#### TEXT ####

Wenn Kinder einen Vormund brauchen
Verschiedene Situationen im Leben können dazu führen, dass Eltern nicht mehr für ihre Kinder sorgen können. In solchen Fällen springt der SKFM in Erkelenz ein. Was die Sozialpädagoginnen im Alltag erleben.
Kinder und Jugendliche begleiten, deren Eltern nicht mehr für sie sorgen können oder denen per Gerichtsbeschluss die elterliche Sorge entzogen wurde: Vor zehn Jahren wurde beim Sozialdienst katholischer Frauen und Männer, kurz SKFM, die Abteilung Vormundschaften und Pflegschaften aus der Taufe gehoben. „Damals wollte das Erkelenzer Jugendamt diesen Bereich outsourcen“, erinnert sich SKFM-Geschäftsführerin Karoline Steffens. Inzwischen arbeitet die Fachabteilung mit allen städtischen Jugendämtern sowie mit dem Jugendamt des Kreises Heinsberg eng zusammen.

#### AUFGEFÜHRTE EINTRÄGE ####

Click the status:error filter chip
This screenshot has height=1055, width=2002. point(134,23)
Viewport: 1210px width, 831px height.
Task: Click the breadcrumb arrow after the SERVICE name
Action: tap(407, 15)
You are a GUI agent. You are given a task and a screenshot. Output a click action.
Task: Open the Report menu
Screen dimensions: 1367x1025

####

▶ **AUFGABE**:
Schreiben Sie aus dem Text über Vormundschaften den Abschnitt wörtlich ab: Beginnen Sie bei den Worten „Kinder und Jugendliche“ und hören Sie nach „Heinsberg eng zusammen.“ auf.

▶ **ENDERGEBNIS**:
Kinder und Jugendliche begleiten, deren Eltern nicht mehr für sie sorgen können oder denen per Gerichtsbeschluss die elterliche Sorge entzogen wurde: Vor zehn Jahren wurde beim Sozialdienst katholischer Frauen und Männer, kurz SKFM, die Abteilung Vormundschaften und Pflegschaften aus der Taufe gehoben. „Damals wollte das Erkelenzer Jugendamt diesen Bereich outsourcen“, erinnert sich SKFM-Geschäftsführerin Karoline Steffens. Inzwischen arbeitet die Fachabteilung mit allen städtischen Jugendämtern sowie mit dem Jugendamt des Kreises Heinsberg eng zusammen.